>> begin PROVIDED MATERIAL

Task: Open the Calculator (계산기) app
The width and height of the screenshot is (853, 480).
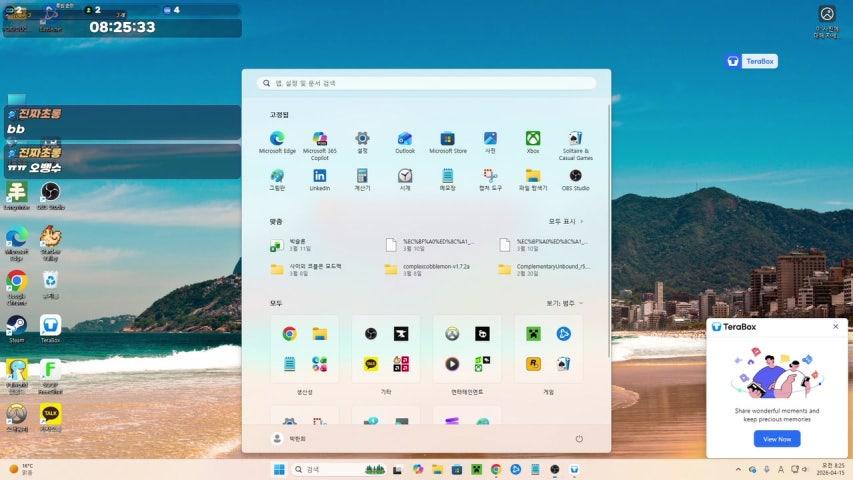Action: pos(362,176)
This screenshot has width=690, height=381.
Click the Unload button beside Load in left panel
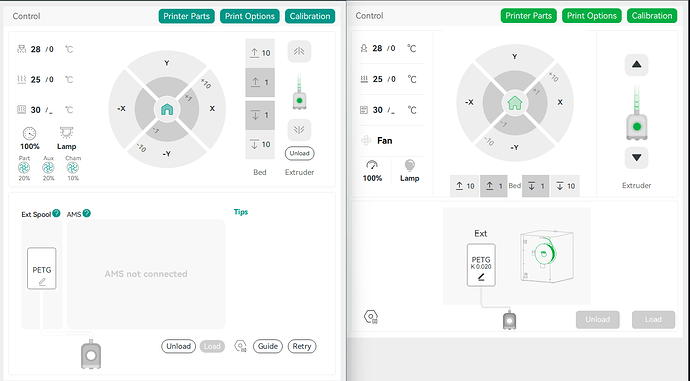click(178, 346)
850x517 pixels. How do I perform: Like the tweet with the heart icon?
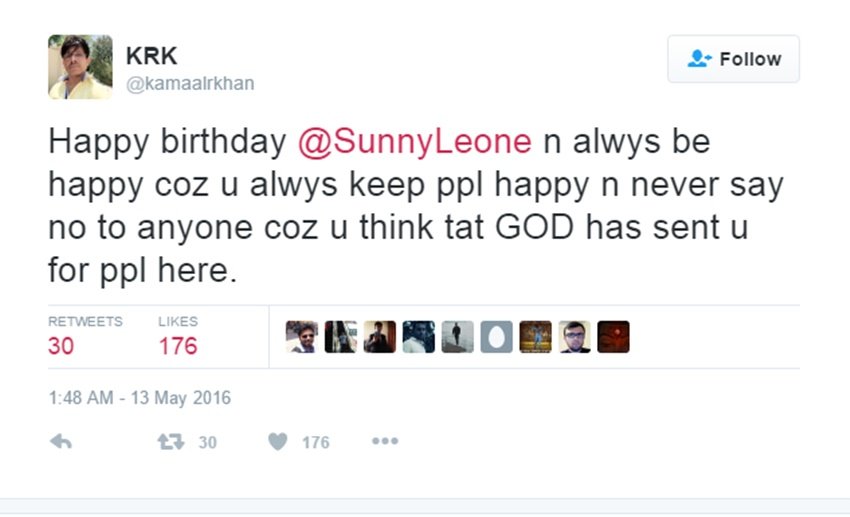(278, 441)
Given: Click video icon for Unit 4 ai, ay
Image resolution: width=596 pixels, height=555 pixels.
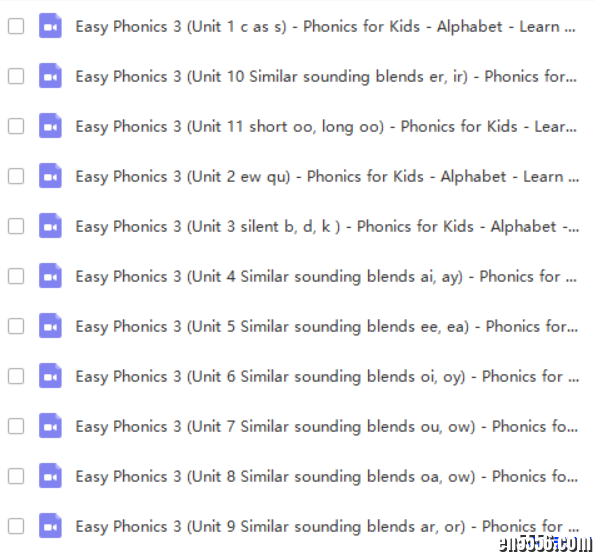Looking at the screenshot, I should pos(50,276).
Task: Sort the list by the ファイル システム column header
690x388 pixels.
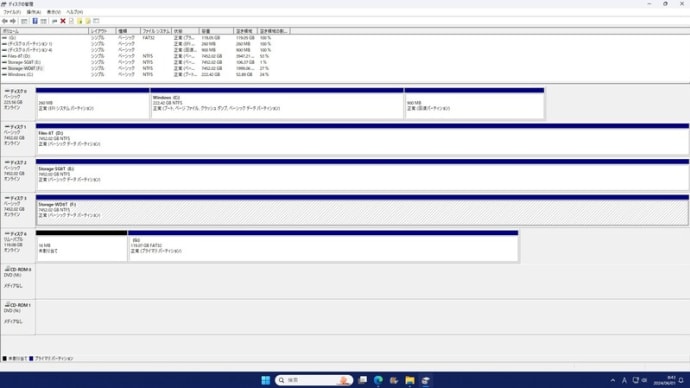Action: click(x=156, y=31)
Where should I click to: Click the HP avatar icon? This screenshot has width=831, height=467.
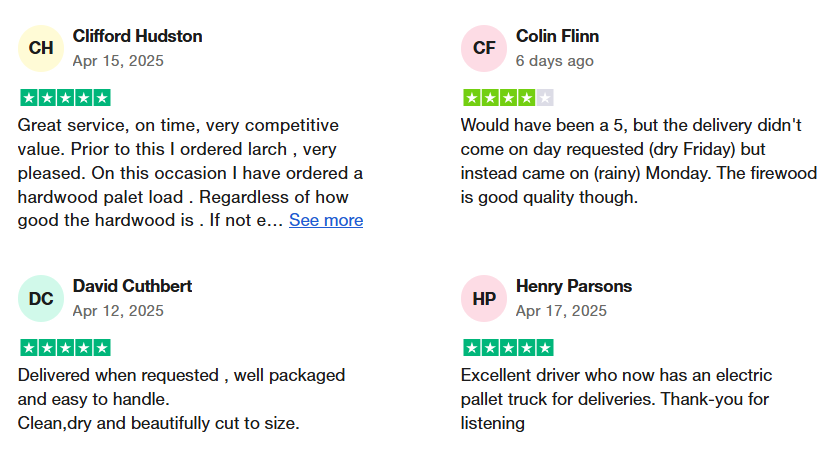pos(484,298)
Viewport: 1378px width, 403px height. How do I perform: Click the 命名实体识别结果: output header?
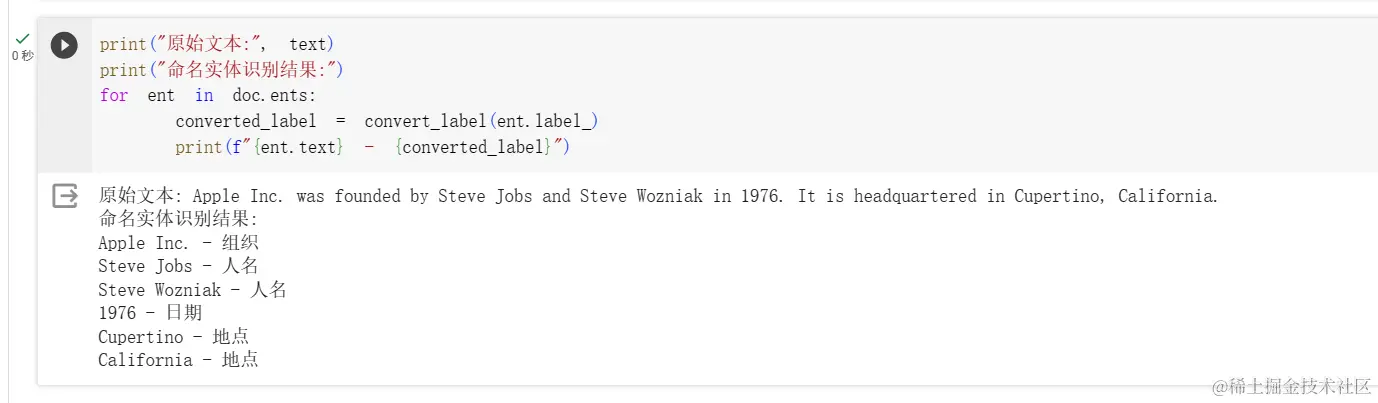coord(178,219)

>> end PROVIDED MATERIAL
>> begin PROVIDED MATERIAL

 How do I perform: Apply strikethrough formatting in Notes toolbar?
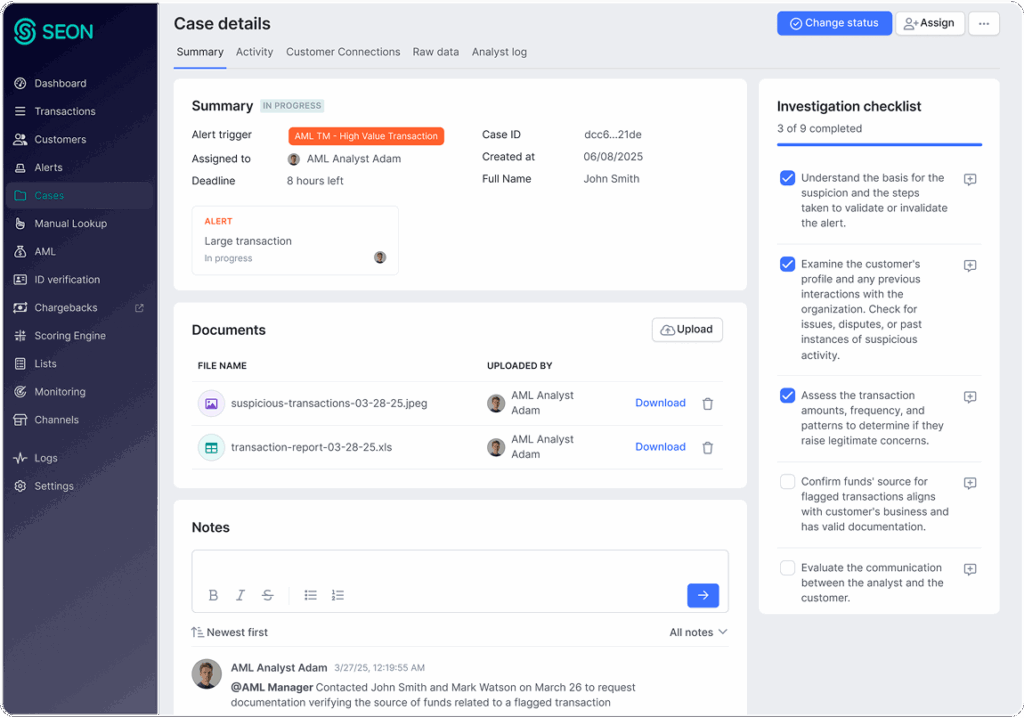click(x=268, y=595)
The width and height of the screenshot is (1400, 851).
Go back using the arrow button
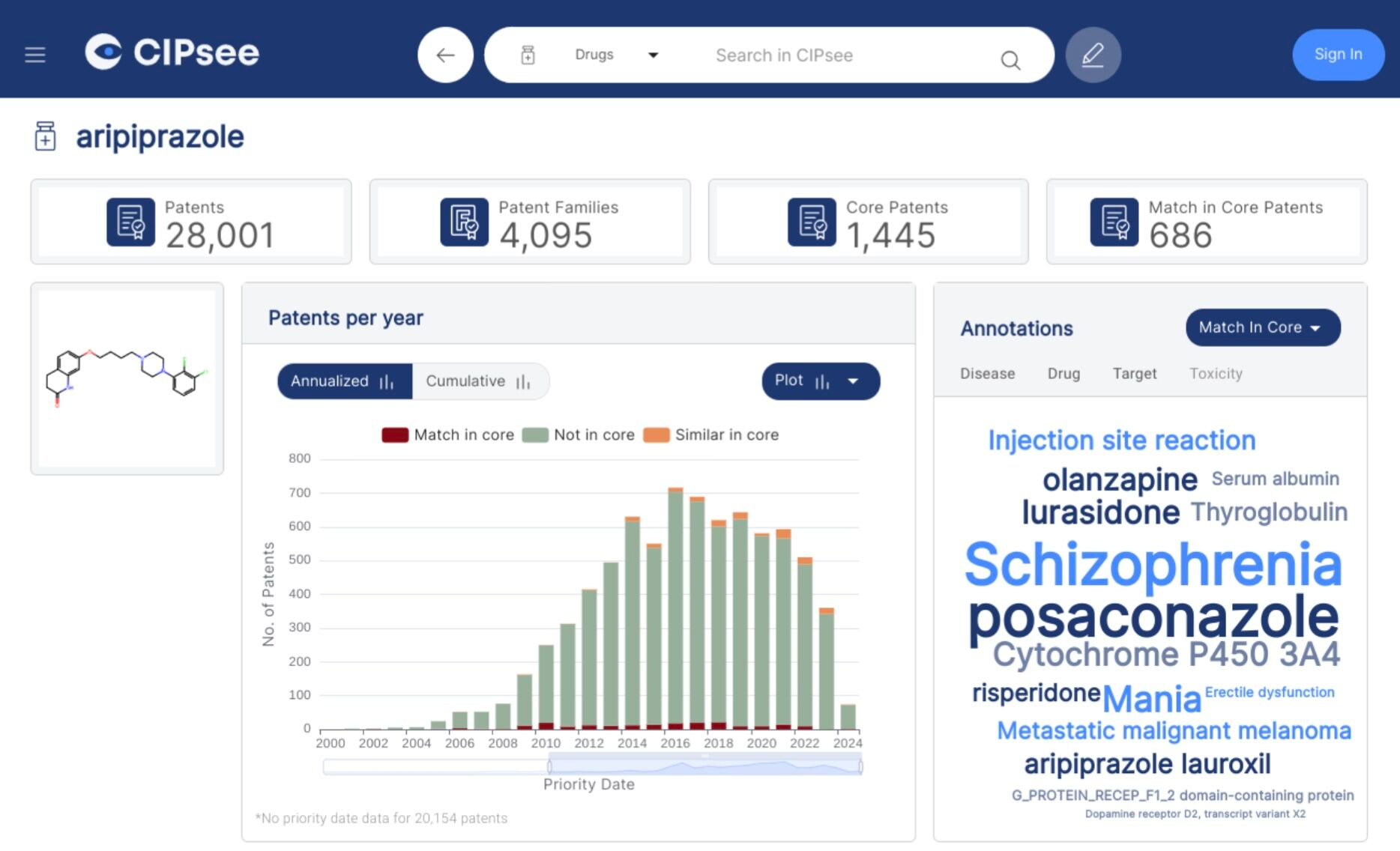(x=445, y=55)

>> end PROVIDED MATERIAL

### EXERCISE DESCRIPTION
Report how many lines of the listing contain the string "This", giving only the number.

### TASK RESPONSE
2